Des pistes pour enrayer la chute du nombre des maraîchers qui viennent le samedi matin.

Le marché de Nivelles, chaque samedi matin, est un des plus fréquentés du Brabant wallon. Ce week-end, à l’occasion du drink de Nouvel An des maraîchers, l’échevin du Commerce Benoît Giroul a confirmé que le marché aclot fonctionnait pas mal. Mais le commerce, les habitudes des clients ainsi que la situation économique changent constamment et il faut savoir se remettre en question et s’adapter.

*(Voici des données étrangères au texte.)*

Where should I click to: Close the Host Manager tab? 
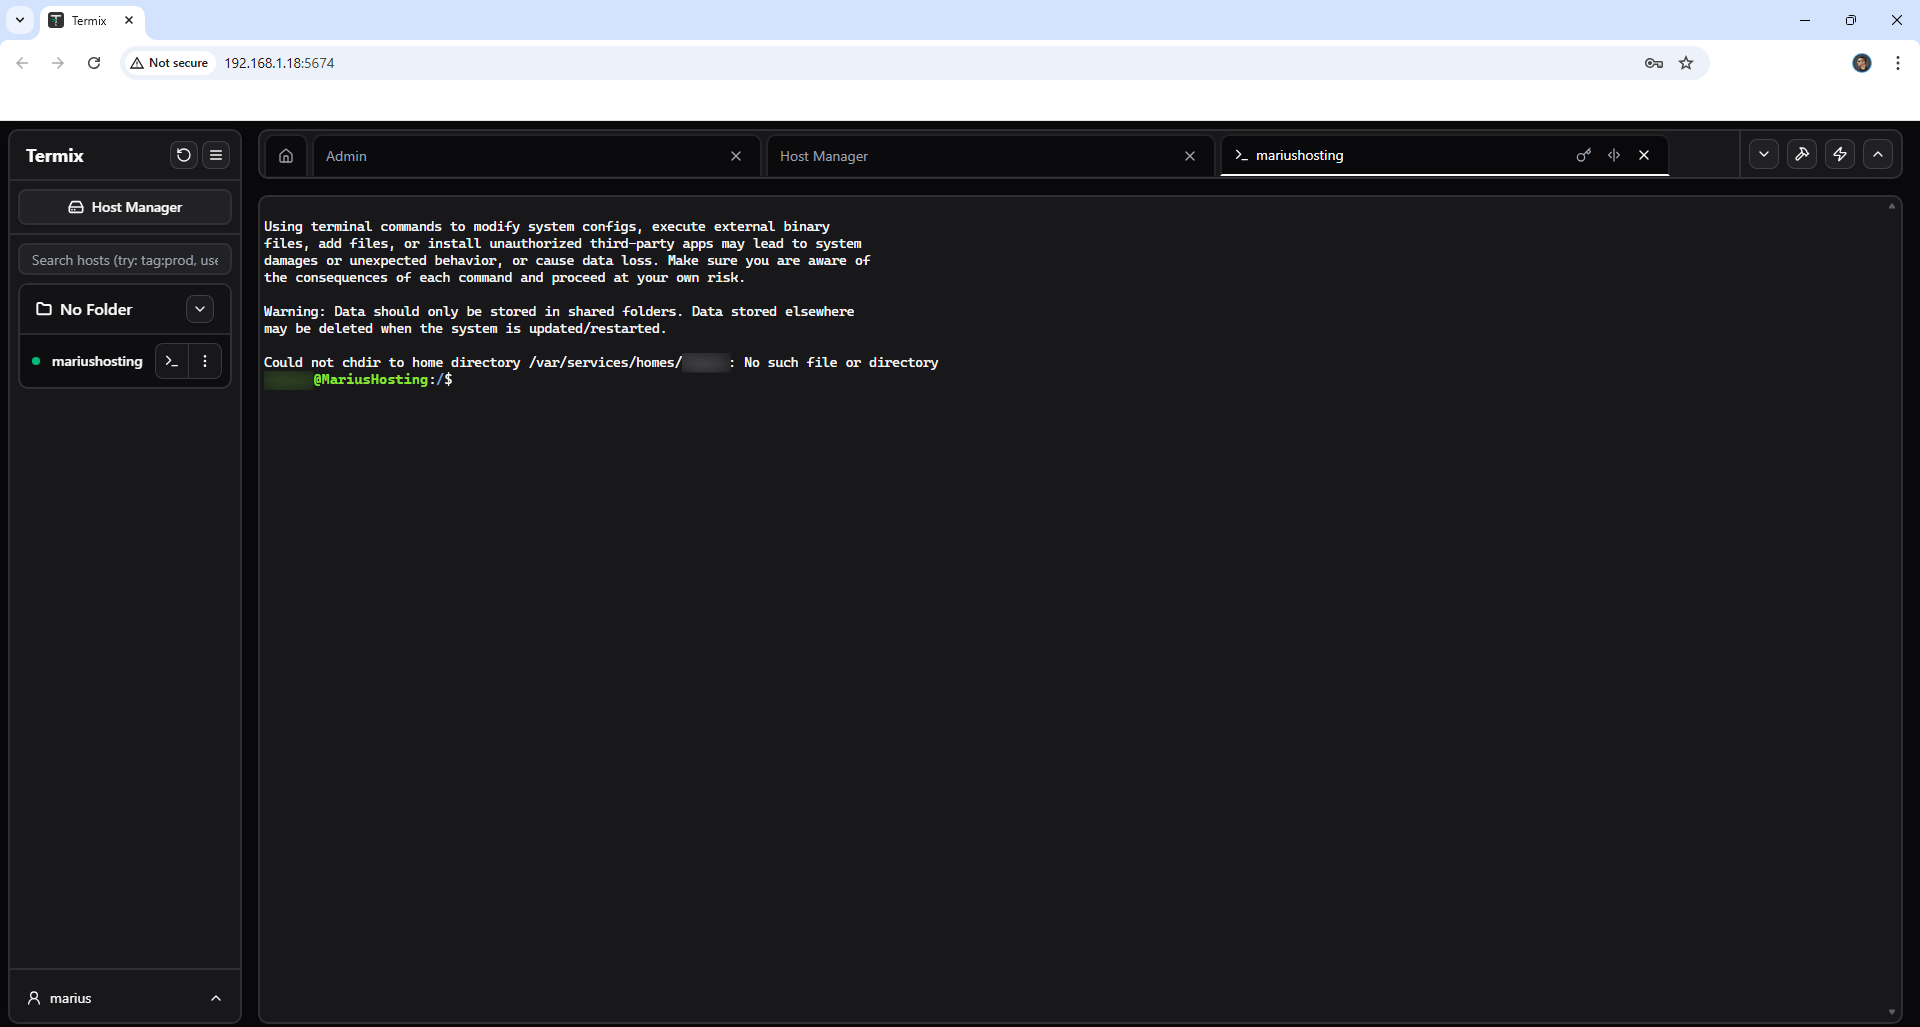tap(1190, 156)
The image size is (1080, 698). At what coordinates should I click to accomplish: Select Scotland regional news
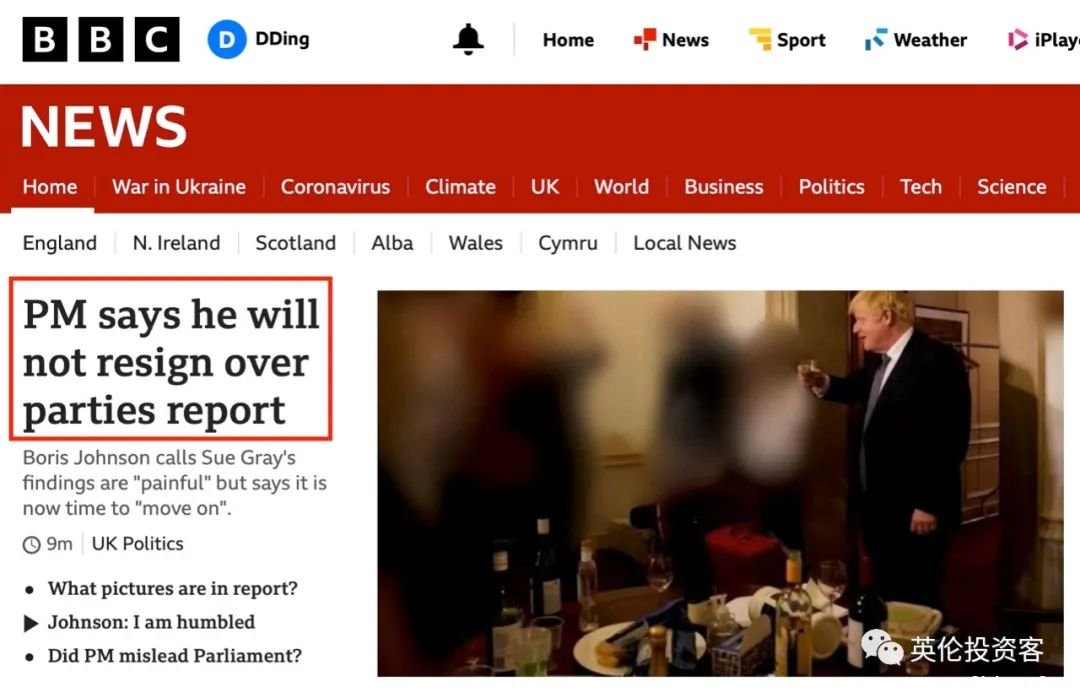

Deux axes de travail ont dès lors été évoqués. Le premier consiste, pour les maraîchers, à se regrouper pour fonder un comité non décisionnaire, qui peut faire remonter les soucis et les bonnes idées vers les responsables. Le second est de faire exister le marché sur les réseaux sociaux. Même si le principe du métier est le contact direct avec les clients, il devient préjudiciable de se passer des outils modernes de communication.

En 2014, environ 140 maraîchers étaient abonnés pour le marché hebdomadaire aclot. Aujourd’hui, ils ne sont plus que 110. Des ambulants "volants", qui viennent ponctuellement, compensent et certains pensent s’abonner. Mais il faut travailler à cette question.

Dans les mois qui viennent, une réflexion sera aussi menée sur le rapatriement du marché aux fleurs - qui a perdu deux maraîchers - de la place Émile de Lalieux vers le marché de la Grand-Place. L’idée est de proposer quelque chose de nouveau sur la place de Lalieux, peut-être des produits bio.